EXERCISE BRIEF ▸ Take each line in the entries below that holds "editor" and show it.
▼
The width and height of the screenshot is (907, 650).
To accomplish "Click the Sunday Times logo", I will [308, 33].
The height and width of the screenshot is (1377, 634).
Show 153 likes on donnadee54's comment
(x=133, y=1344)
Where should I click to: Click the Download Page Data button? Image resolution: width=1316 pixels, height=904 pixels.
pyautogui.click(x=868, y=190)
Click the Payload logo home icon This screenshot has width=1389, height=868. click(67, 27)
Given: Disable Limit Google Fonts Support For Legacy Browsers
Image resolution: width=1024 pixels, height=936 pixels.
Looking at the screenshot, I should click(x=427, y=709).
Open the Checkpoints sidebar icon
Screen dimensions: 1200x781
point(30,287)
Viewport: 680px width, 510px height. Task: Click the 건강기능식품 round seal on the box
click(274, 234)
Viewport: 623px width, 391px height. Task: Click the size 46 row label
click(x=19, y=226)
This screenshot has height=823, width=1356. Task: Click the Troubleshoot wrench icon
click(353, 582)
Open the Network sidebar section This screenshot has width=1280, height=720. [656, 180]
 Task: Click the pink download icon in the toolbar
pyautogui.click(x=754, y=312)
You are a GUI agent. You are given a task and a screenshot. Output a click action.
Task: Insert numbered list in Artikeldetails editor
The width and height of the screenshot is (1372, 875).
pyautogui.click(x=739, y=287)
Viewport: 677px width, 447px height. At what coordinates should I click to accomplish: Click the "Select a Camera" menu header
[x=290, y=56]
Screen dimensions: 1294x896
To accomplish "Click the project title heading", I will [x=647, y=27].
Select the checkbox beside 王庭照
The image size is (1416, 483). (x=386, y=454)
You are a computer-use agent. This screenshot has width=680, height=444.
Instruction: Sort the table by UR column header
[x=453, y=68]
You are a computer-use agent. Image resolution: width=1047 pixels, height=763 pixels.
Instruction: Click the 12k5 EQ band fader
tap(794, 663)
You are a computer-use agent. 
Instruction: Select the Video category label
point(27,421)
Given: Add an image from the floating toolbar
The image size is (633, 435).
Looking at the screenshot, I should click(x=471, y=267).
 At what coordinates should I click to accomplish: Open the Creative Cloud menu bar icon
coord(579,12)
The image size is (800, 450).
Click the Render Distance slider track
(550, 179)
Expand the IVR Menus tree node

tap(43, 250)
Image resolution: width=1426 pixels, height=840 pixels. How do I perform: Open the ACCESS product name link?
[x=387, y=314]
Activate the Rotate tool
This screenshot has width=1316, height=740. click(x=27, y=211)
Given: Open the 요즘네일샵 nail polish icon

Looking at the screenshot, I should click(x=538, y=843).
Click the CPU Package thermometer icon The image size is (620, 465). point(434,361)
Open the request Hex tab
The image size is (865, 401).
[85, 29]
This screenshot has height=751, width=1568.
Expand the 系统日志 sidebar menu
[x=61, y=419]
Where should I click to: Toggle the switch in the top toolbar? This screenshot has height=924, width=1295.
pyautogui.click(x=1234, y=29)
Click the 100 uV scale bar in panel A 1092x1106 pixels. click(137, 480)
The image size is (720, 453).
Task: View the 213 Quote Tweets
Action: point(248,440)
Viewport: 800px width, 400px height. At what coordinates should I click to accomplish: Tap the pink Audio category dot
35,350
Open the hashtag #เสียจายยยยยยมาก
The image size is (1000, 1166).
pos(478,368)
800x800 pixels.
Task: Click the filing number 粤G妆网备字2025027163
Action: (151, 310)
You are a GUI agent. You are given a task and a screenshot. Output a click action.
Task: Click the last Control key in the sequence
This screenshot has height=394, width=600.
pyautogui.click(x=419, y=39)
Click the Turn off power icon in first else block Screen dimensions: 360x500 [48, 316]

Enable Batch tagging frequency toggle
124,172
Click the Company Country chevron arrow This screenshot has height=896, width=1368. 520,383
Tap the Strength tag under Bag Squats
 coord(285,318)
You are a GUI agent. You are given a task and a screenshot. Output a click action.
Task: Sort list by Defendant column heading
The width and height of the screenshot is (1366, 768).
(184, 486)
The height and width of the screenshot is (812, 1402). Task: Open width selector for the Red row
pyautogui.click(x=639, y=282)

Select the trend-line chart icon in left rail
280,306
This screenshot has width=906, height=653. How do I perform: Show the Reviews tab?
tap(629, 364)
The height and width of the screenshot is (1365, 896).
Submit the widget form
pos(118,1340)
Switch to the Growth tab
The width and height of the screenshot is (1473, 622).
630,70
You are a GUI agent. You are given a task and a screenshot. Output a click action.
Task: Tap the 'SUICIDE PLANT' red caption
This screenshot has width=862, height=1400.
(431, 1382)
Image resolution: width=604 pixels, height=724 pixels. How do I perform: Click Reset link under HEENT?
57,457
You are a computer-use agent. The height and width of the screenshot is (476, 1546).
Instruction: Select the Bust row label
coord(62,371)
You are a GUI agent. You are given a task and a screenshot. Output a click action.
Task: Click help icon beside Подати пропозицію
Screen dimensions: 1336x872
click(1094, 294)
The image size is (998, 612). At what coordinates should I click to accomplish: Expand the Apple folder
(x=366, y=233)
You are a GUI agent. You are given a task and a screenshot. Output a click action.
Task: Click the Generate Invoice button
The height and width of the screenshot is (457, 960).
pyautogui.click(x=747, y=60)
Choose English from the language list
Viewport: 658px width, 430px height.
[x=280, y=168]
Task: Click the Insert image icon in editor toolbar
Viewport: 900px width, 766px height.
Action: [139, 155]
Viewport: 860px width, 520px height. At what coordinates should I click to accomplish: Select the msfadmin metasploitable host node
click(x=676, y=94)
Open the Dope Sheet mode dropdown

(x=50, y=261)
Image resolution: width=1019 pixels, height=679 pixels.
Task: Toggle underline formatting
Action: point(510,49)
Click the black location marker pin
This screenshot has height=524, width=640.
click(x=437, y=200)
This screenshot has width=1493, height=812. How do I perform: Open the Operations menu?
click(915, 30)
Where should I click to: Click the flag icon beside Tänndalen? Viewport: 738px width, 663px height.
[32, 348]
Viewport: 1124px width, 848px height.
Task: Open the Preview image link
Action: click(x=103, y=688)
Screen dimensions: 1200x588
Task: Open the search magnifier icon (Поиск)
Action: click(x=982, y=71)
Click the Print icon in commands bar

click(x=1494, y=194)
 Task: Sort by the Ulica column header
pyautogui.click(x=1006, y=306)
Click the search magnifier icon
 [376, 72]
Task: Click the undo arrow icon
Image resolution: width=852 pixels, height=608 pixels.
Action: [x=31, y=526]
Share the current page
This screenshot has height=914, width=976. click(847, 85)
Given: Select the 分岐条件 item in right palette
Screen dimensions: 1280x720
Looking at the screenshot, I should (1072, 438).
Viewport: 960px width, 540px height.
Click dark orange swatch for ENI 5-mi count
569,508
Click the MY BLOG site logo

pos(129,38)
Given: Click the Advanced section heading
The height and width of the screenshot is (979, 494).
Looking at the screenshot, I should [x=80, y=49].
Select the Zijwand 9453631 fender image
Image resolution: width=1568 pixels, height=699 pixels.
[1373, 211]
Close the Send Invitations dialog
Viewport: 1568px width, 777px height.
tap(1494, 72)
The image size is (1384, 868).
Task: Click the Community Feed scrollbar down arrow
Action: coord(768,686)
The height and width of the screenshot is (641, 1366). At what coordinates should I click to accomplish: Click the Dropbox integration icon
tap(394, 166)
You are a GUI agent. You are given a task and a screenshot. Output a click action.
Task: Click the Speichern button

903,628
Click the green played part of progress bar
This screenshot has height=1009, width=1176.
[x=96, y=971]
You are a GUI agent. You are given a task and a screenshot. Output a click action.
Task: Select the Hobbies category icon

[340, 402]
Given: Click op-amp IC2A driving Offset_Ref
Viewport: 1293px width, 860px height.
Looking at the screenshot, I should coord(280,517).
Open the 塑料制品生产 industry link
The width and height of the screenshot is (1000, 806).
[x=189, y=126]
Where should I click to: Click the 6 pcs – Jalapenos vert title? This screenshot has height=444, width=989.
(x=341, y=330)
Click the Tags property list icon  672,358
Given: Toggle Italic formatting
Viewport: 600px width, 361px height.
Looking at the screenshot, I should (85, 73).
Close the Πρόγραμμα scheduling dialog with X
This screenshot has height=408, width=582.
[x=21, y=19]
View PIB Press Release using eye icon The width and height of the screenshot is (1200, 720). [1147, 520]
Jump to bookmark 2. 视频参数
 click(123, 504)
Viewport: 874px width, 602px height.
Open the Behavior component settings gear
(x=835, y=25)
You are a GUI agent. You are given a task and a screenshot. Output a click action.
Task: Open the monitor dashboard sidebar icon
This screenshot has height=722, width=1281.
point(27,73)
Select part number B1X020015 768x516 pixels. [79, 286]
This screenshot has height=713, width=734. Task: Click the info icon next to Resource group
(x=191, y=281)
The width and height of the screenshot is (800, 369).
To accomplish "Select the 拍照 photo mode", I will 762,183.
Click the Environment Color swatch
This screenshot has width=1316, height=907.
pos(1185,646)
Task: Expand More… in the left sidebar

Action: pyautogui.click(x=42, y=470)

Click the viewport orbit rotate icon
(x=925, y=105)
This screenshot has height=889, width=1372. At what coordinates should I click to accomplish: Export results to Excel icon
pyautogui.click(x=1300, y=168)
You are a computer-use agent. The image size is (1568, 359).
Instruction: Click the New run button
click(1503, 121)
▲
ANSWER TO THIS TASK ▸
Task: Insert numbered list in Artikeldetails editor
Task: Click the Insert image icon in editor toolbar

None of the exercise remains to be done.